Whatever he may have done in the past McDonnell, like Martin McGuinness 20 years ago, seems to have discovered a taste for engaging with people he doesn’t necessarily agree with. He’s been watching the PLP – not to carp, or threaten deselection, but to learn from them. MPs like Lisa Nandy, developing a raft of ideas for bridging the gap between towns and cities: Luciana Berger pioneering new ways of dealing with mental health, David Lammy scoring hit after hit against the Tories simply by standing up for immigrant communities. Labour’s talented MPs have been blocking out the angry din, articulating the hopes and ideas that brought them into politics in the first place.

Freed by the breath-taking incompetence of George Osborne from having to flesh out every policy and cost every penny, McDonnell can think aloud and honestly about our economic future in a way I haven’t seen from our party since Blair and Brown in the mid-1990s.

Meanwhile deselection, which threatened to be the main story of the conference, was barely mentioned after the weekend. (Deselection is a proven vote loser: I can vouch for this. A year ago, Momentum activists deselected our local councillors. Three inexperienced Momentum members were chosen to replace them, all three lost to the Lib Dems.)

Instead Brexit, which in Corbyn’s ideal world is never mentioned in his polite circles again until faithfully delivered hard and fast by May and Johnson, became the main issue at conference.

The split among Corbyn supporters that emerged this summer over anti-Semitism went public over Brexit, its surfacing at conference a big defeat for Corbyn and the hardliners. Their position of ordering us not to upset the far-right Brexiteers was shown up in its absurdity.
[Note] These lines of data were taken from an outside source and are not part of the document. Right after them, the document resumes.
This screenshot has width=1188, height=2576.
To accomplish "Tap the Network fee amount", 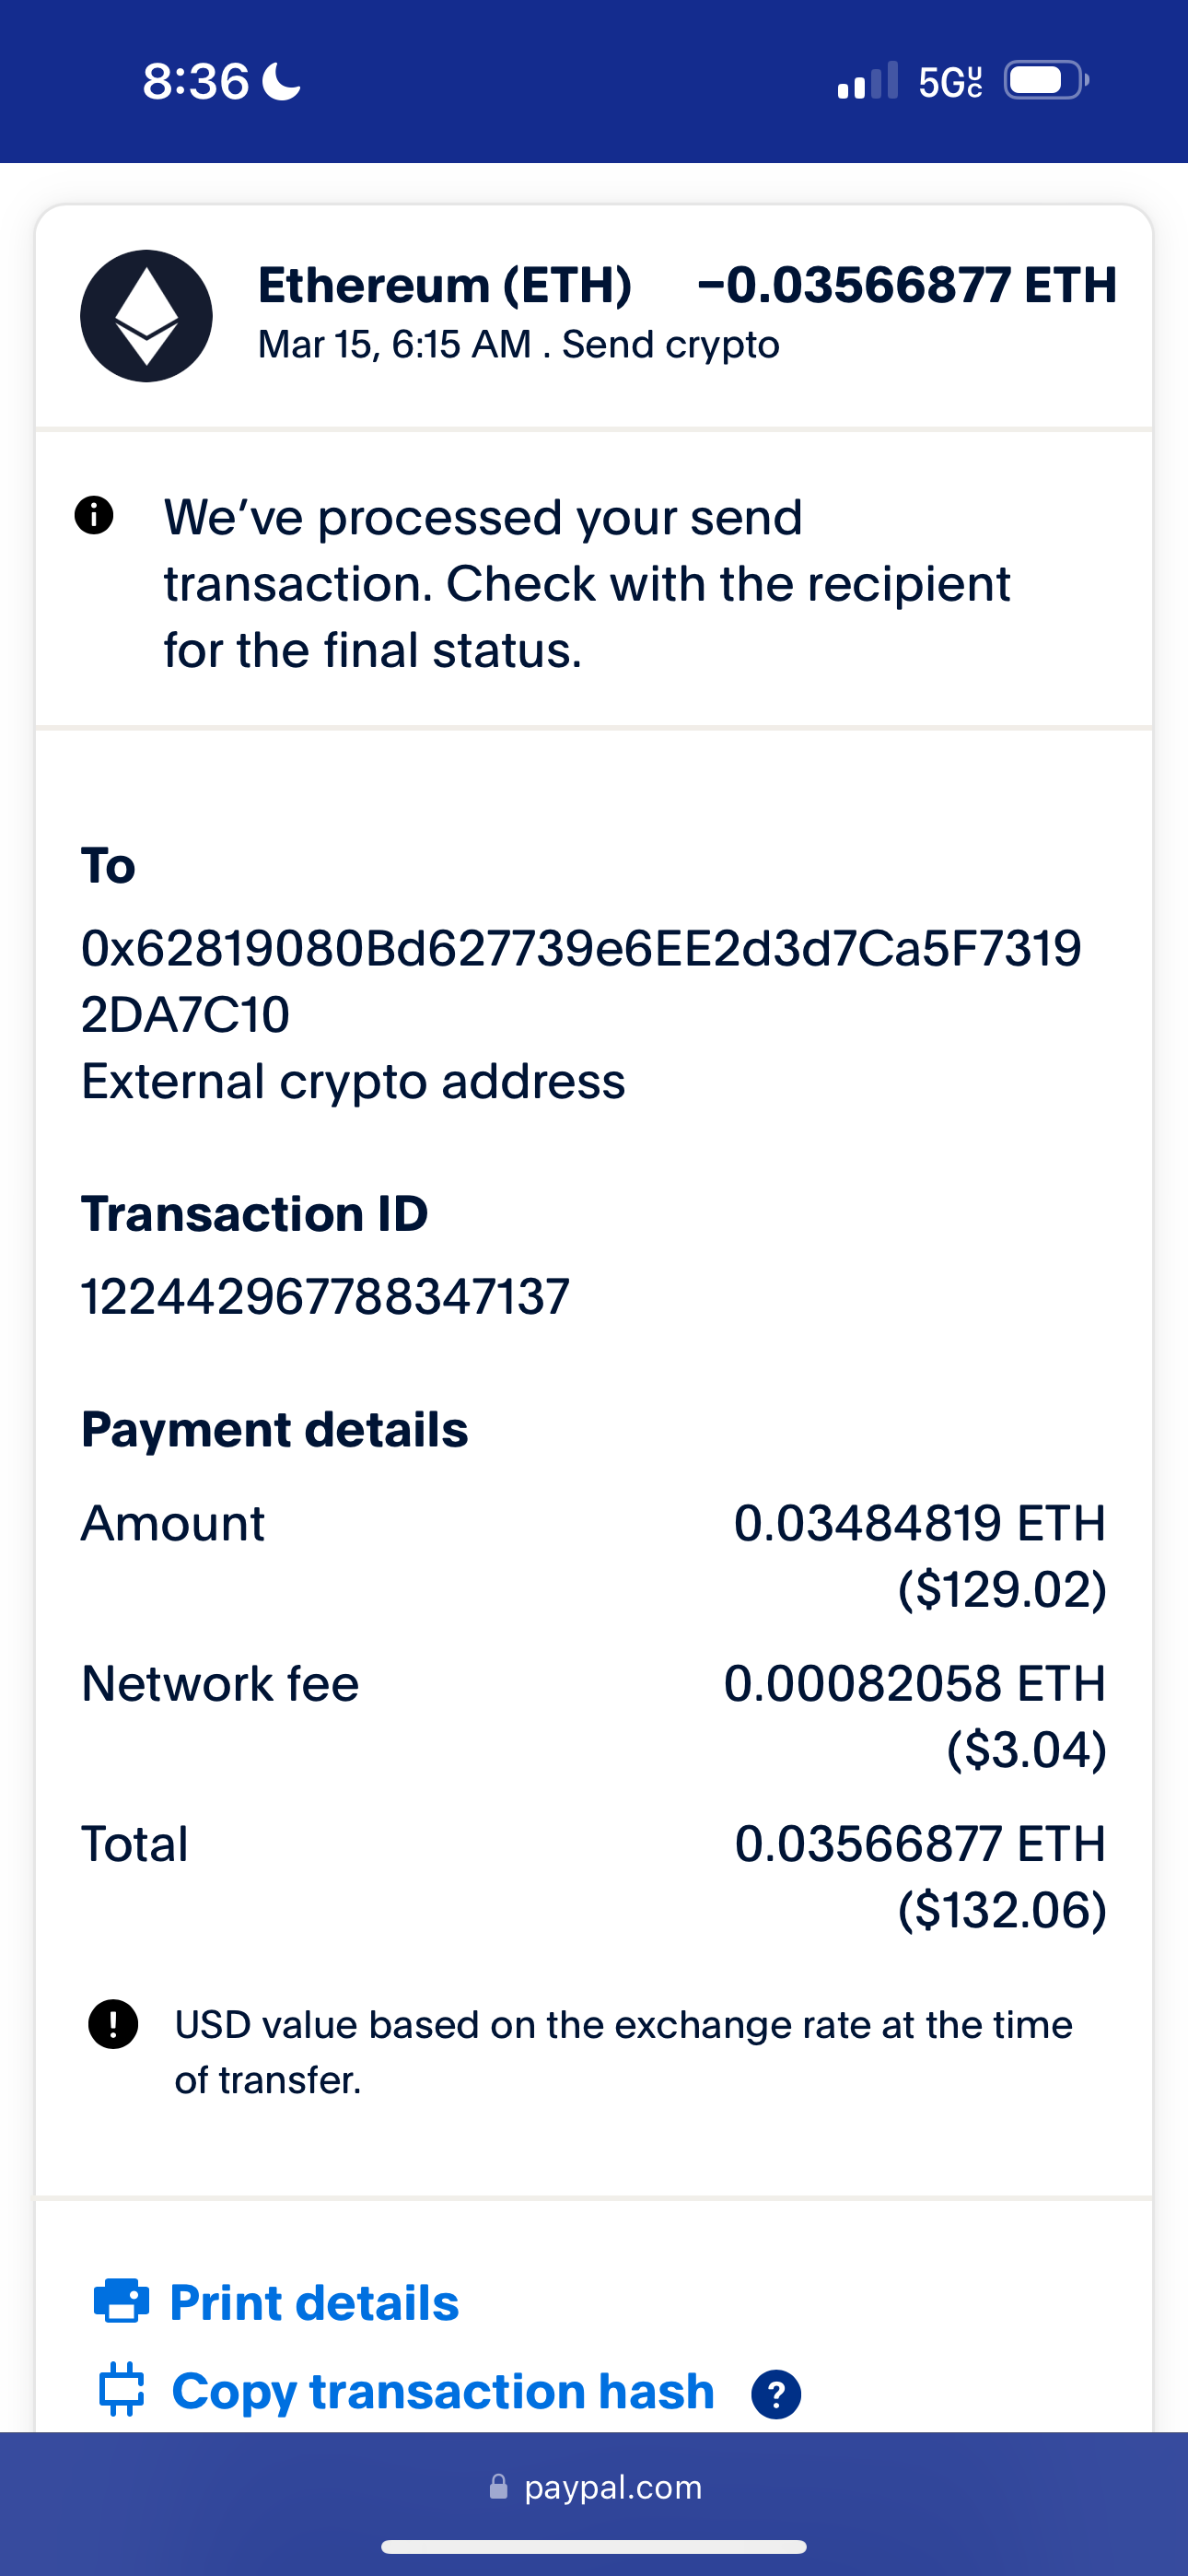I will tap(914, 1684).
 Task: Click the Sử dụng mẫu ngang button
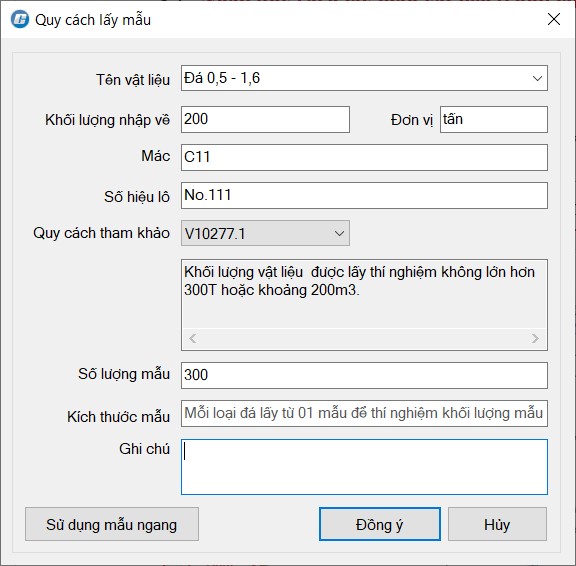click(x=112, y=524)
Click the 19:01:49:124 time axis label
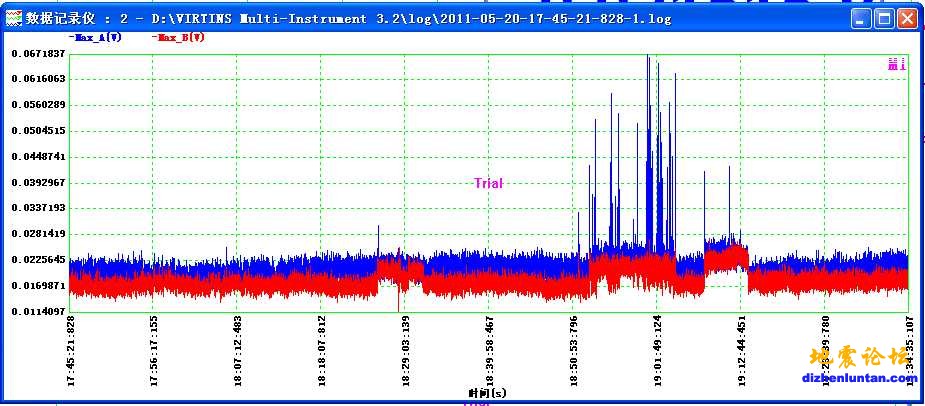 coord(657,350)
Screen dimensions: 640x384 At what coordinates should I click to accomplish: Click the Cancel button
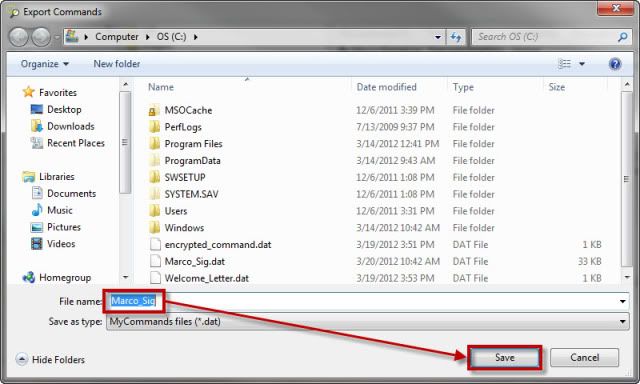584,358
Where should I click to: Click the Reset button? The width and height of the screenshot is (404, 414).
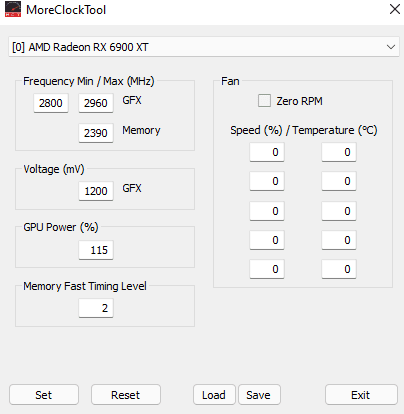click(126, 395)
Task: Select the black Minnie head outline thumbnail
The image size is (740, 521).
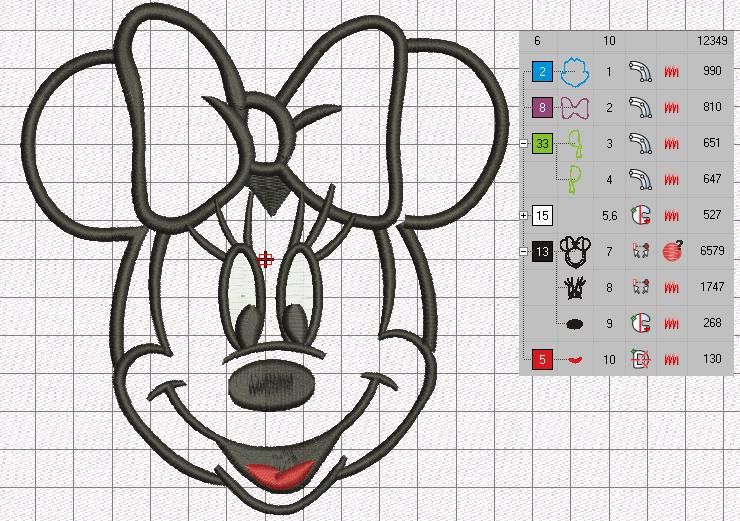Action: pyautogui.click(x=574, y=251)
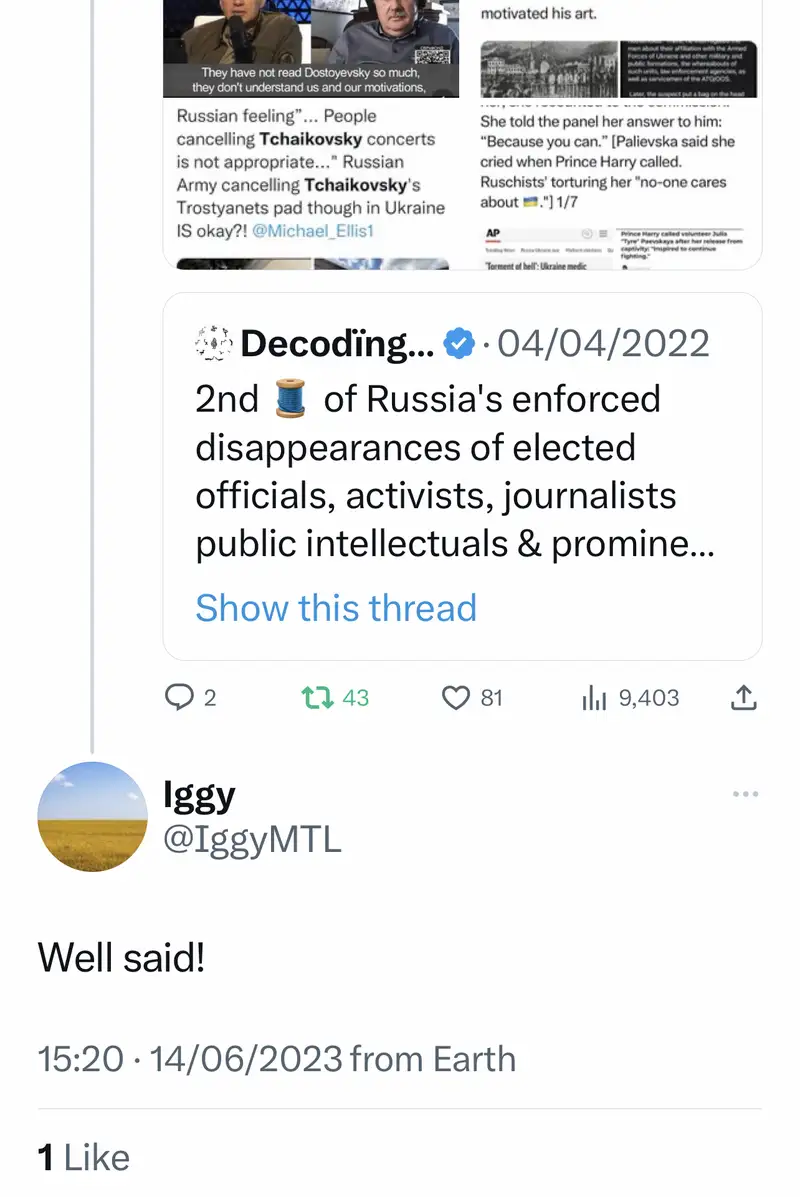Image resolution: width=800 pixels, height=1197 pixels.
Task: Open the three-dot menu on Iggy's tweet
Action: point(745,794)
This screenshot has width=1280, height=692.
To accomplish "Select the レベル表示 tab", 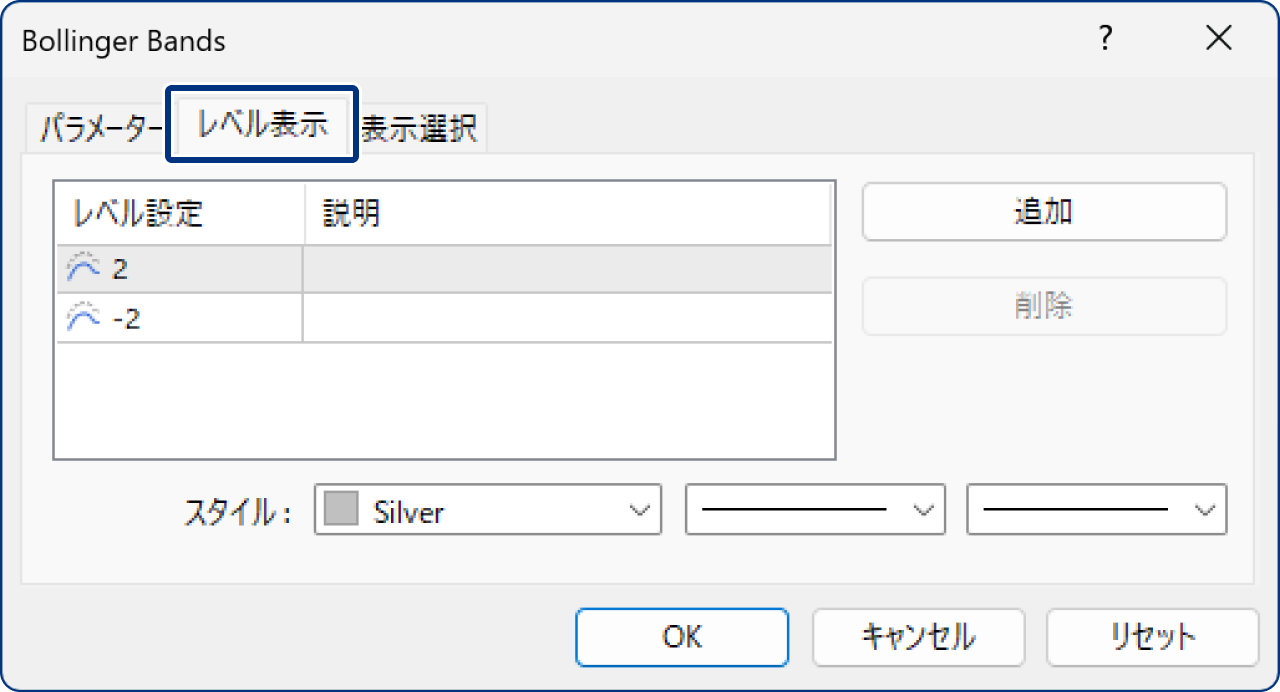I will (261, 127).
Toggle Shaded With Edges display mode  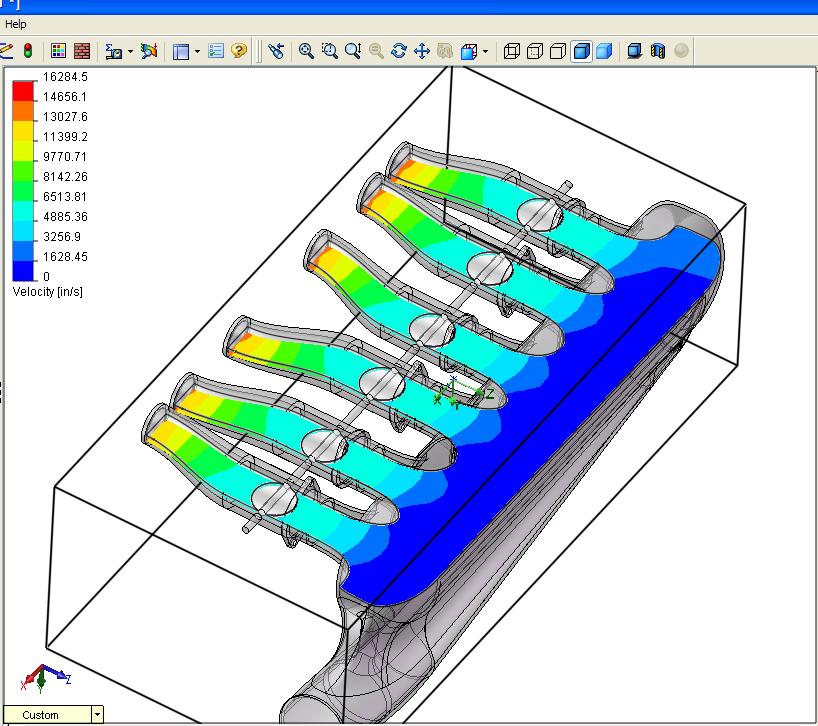point(581,50)
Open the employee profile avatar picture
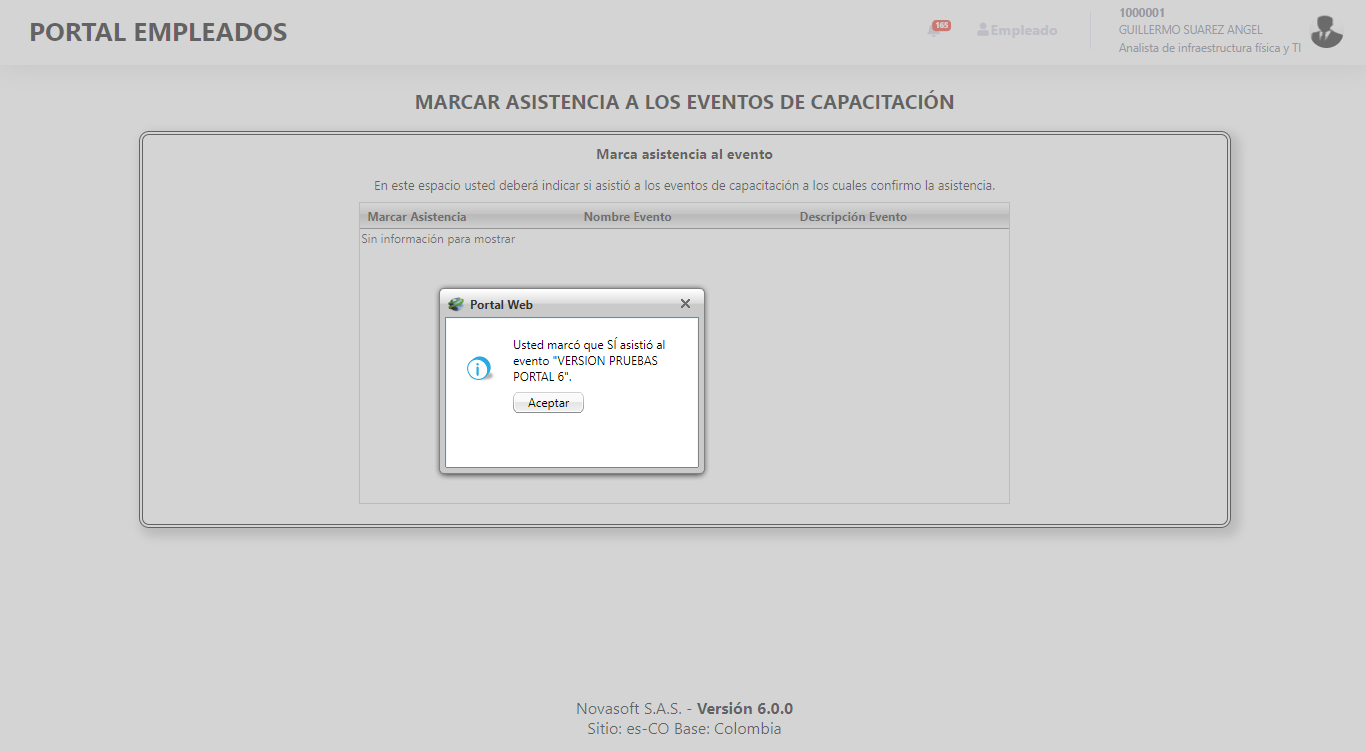The height and width of the screenshot is (752, 1366). tap(1326, 32)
Three years ago the people who correctly asked “who’s going to vote for a Labour party that promises to manage austerity slightly better than the Tories?” are now asking their members to stick with a party that promises to manage Brexit slightly better than Theresa May. That first argument persuades us this second is without foundation.

To the die-hard Remainers who have been waiting for Labour to get fully behind a second referendum, this was one more depressing confirmation of the party’s spineless dereliction of their moral duty. For those of us who’ve been trying to get Labour to even mention Brexit, it was a rare and welcome sighting in public of a debate that should have been happening across the party for more than two years.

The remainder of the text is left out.